Court Opinion

ID: 1662039
Source: CourtListenerOpinion
Date Created: 2013-10-30 07:03:31.779198+00
Date Added: 2024-06-11T10:16:11.208912
License: Public Domain

385 Mich. 596 (1971)
189 N.W.2d 41
PEOPLE
v.
FRAZIER WALKER
No. 15 June Term 1971, Docket No. 52,921.
Supreme Court of Michigan.
Decided August 27, 1971.
*597 Frank J. Kelley, Attorney General, Robert A. Derengoski, Solicitor General, Robert F. Leonard, Prosecuting Attorney, and Donald A. Kuebler, Chief Assistant Prosecuting Attorney, for the people.
Elisha Scott, Jr., for defendant on appeal.
PER CURIAM:
We affirm the Court of Appeals for the reasons set forth in its per curiam opinion in this cause filed June 3, 1970. 24 Mich. App. 360. Remanded for new trial.

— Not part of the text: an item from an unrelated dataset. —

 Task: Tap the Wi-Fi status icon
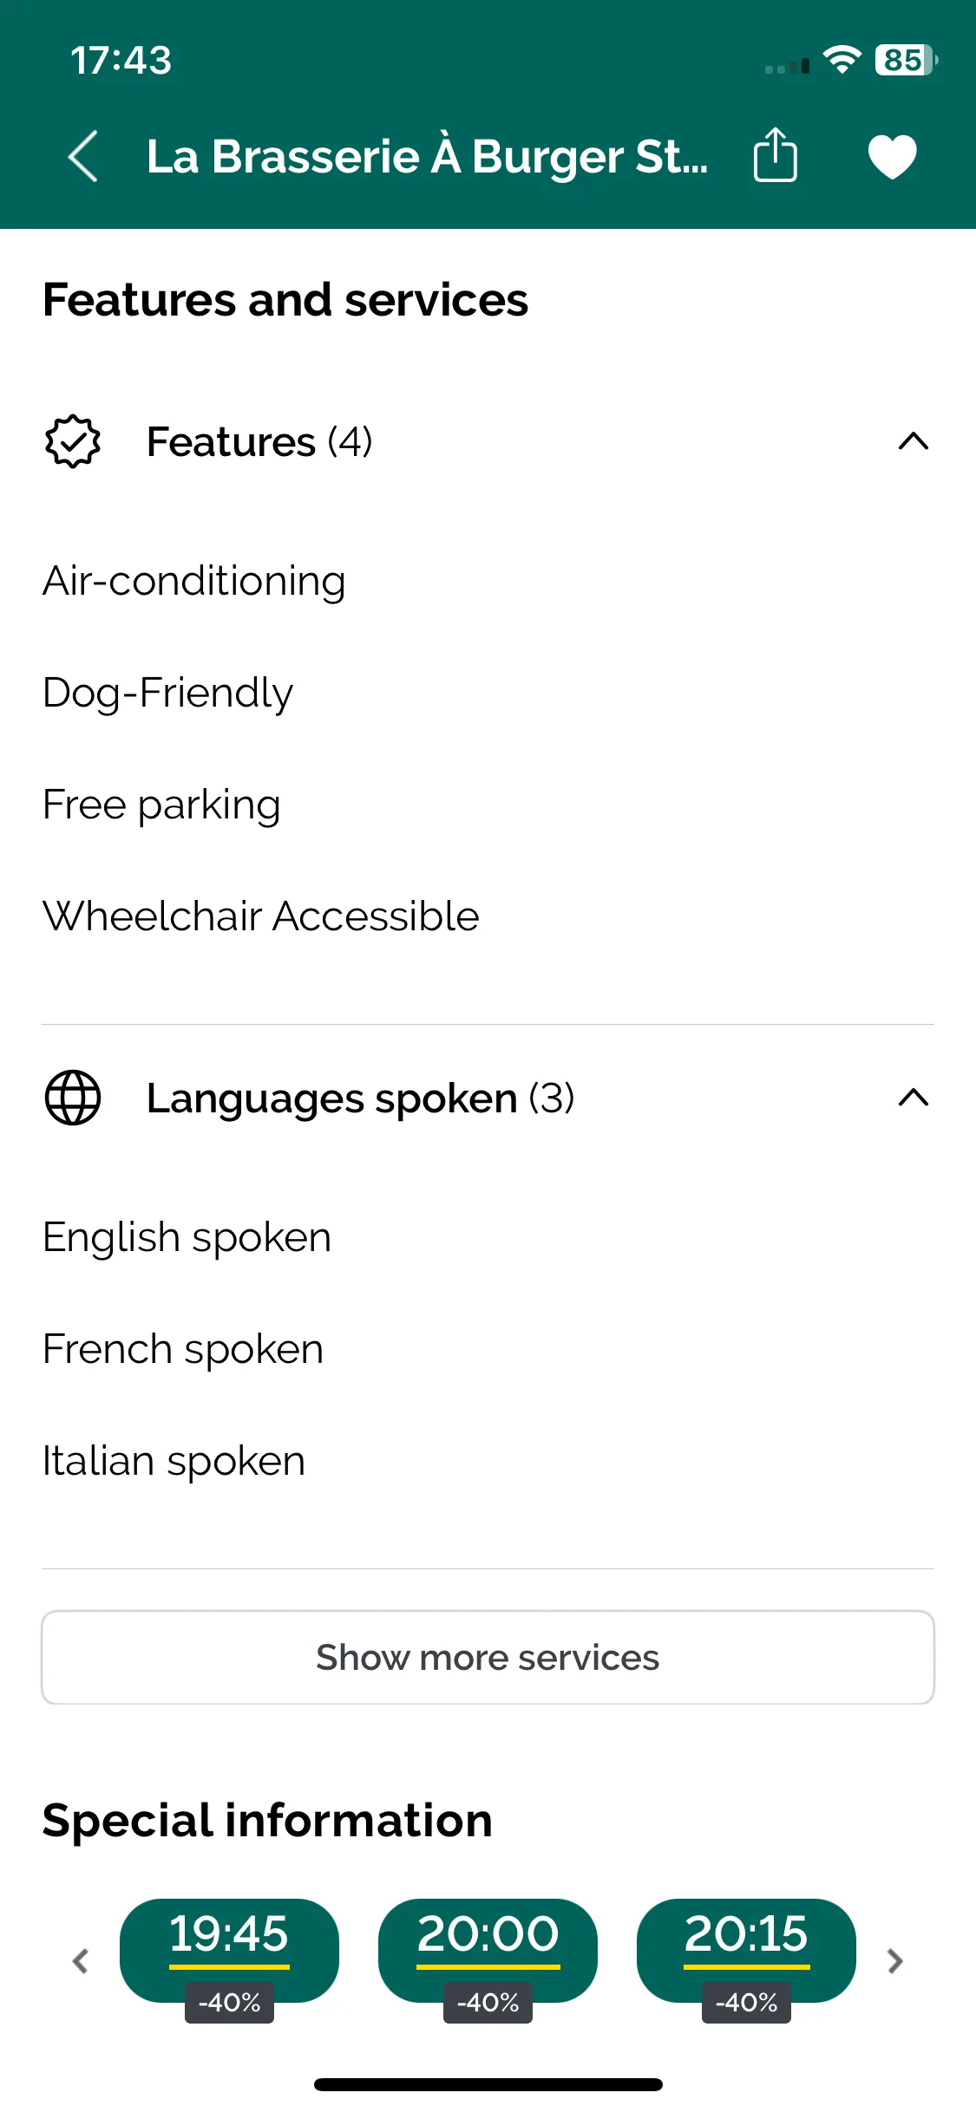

T.M. KAVANAGH, C.J., and ADAMS, T.G. KAVANAGH, SWAINSON, and WILLIAMS, JJ., concurred.
T.E. BRENNAN, J. (dissenting).
I cannot agree with the decision of the Court.
The mere fact that a trial judge participated in pre-trial proceedings on the case, including requests for adjournment, should not per se disqualify the judge from hearing the case.
It is conceivable, I suppose, that protracted pretrial proceedings might involve the trial judge so deeply in the litigation that he is unable to sit impartially when the matter is finally set down for trial.
In such a case, the prejudice of the trial judge should be tested by means of a motion for his disqualification. The procedure is outlined in GCR 1963, 405.
No attempt to disqualify Judge Papp was made here. Neither was there any objection to her sitting *598 as the trier of the fact. Defendant waived jury trial.
The conviction should be affirmed, and the Court of Appeals should be reversed.
BLACK, J., concurred with T.E. BRENNAN, J.